> [REQUEST]
Copy the text of every entry below word for word, leaving out the pictures.

> [THE DATA]
■ ■ ■ ■ ■ ■ ■

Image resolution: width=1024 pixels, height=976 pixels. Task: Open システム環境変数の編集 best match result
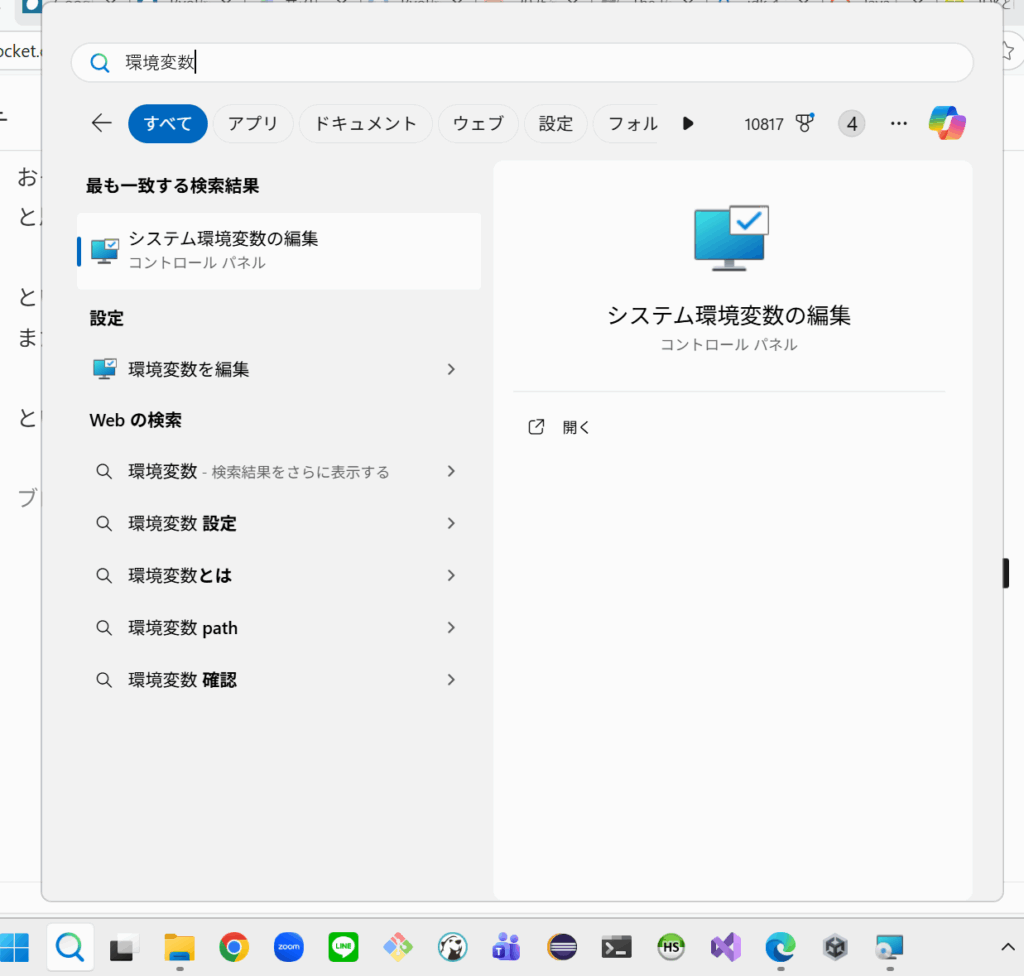(x=278, y=250)
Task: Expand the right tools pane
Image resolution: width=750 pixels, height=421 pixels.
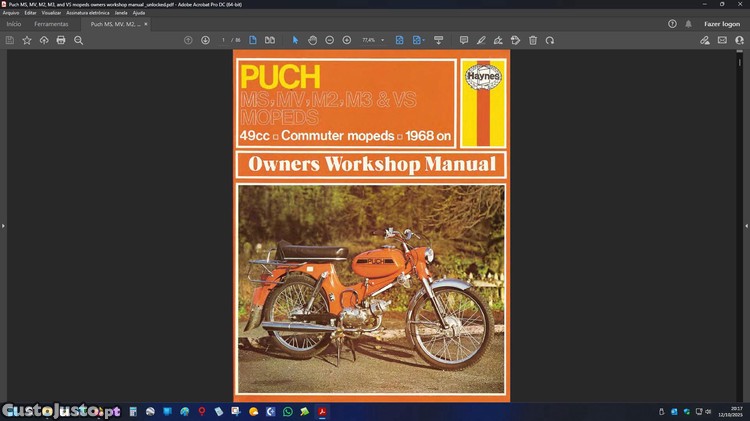Action: point(746,226)
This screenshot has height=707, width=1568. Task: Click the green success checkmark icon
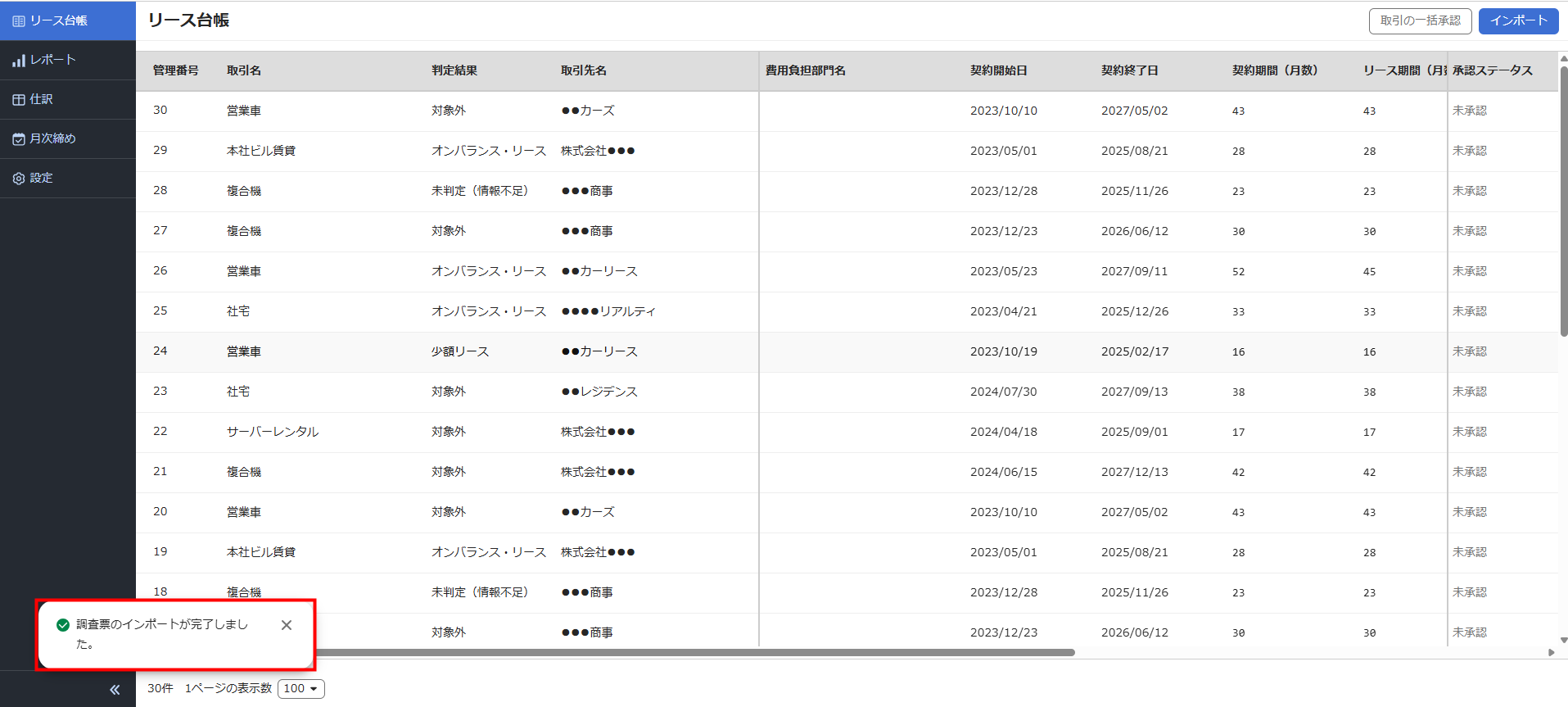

■ ■ ■ ■ ■ ■ ■

> [TASK ANSWER]
Image resolution: width=1024 pixels, height=976 pixels. Task: Open システム環境変数の編集 best match result
(x=278, y=250)
Task: Expand the right tools pane
Image resolution: width=750 pixels, height=421 pixels.
Action: point(746,226)
This screenshot has height=707, width=1568. Task: Click the green success checkmark icon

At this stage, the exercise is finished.